The corporate debt bubble
One of the main reasons why Moody’s remains so optimistic about the economy despite high inflation, rising interest rates and decreasing new debt issuance is likely due to the fact that many of the traditional warning signs for an economic slowdown can be explained away by the mechanics of the great corporate debt bubble.
Ever since peaking at over 20% in 1981, the Federal funds rate has been on a steady decline, occasionally being hiked to curb inflation before being lowered again as the U.S. economy hit bear market territory.
Source: FRED (Federal Reserve Economic Data)
This means that for the past 40 years, minus a few blips, debt has become cheaper and cheaper, giving rise to ever-higher levels of corporate borrowing. Companies that are growing or struggling will borrow money, and then they’ll borrow even more money at lower rates in the future to pay off past debt.
Some companies have structured themselves around this mechanic to the point where their entire existence relies on being able to take on ever-increasing amounts of debt. If in the future they are no longer able to borrow more money at lower rates to pay off their existing debt, they could easily go bankrupt.
The effects of this corporate debt bubble on the economy are fairly obvious; if the Fed ever has to raise interest rates to the pain point, it could trigger a recession unlike anything we’ve seen in a century. That’s why the Fed is so hesitant to take action even with inflation nearing 10%.
That’s also why it’s worrying to see that one measly 0.25% rate hike already has Moody’s slashing its guidance, though one could make the argument that the decline is simply due to an abundance of caution causing a reduction in growth initiatives and acquisition deals.
What does this have to do with stock prices?
Whether or not the economy will enter a recession is a question that can only be answered by how the future plays out. However, one thing the corporate debt decrease could have a more immediate impact on is stock prices.
So what does corporate debt have to do with stock prices? As corporate debt has risen to a higher and higher percentage of U.S. GDP, the average valuation of the stock market has increased in tandem. Moreover, low-interest lending to companies has helped to sap the yields on treasury bonds, high-quality debt, cash and other assets traditionally considered “safer” than equities, driving yield-starved investors and institutions to allocate higher portions of their capital to stocks.
Given all of these factors, we can observe a clear correlation between higher corporate debt and stock prices. The higher the sustainable debt levels become, the more willing investors are to consider debt as the same as cash on a company’s balance sheet.
The Buffet Indicator (pictured below), called thus because it is
Warren Buffett (Trades, Portfolio)’s go-to indicator of market valuation, is a comparison between gross domestic product and corporate debt.

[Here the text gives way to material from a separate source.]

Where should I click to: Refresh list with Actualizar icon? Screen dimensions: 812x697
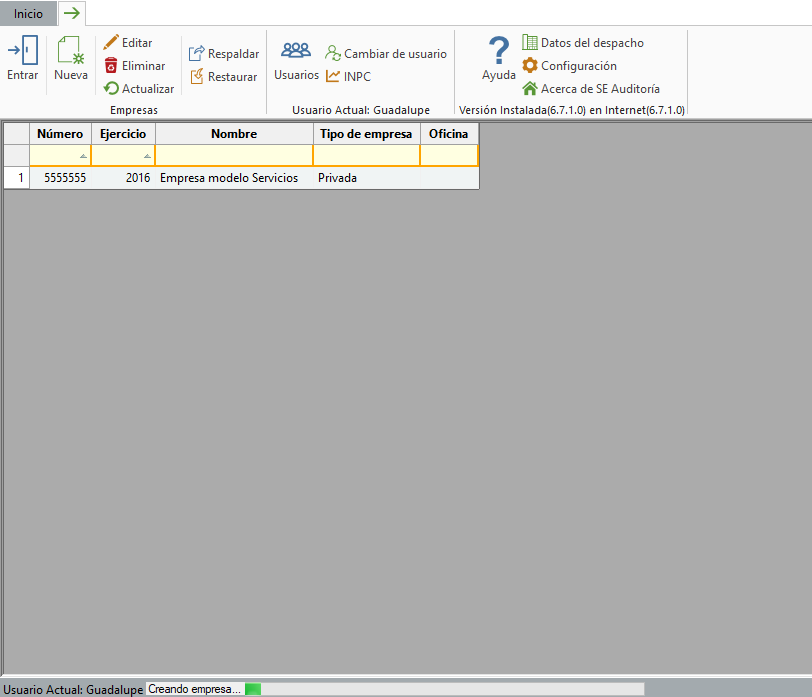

The idea behind this chart is that the fair value of a nation’s stock market should be in line with its GDP. As we can see, the U.S. stock market has consistently been valued above GDP since the recovery from the financial crisis, which can largely be attributed to the corporate debt bubble.
It’s still too early to tell whether the reduction in new corporate debt issuance is a harbinger of recession or merely a sign that merger and acquisition activity is slowing down due to a slight economic dowturn and an abundance of caution.
Nevertheless, the history of the past couple of decades has shown a distinct correlation between corporate debt and stock prices in the U.S. Therefore, it seems reasonable to assume lower corporate debt issuance could have negative effects on stock prices, as many companies will no longer have the benefit of being able to continuously refinance their debt at lower interest rates.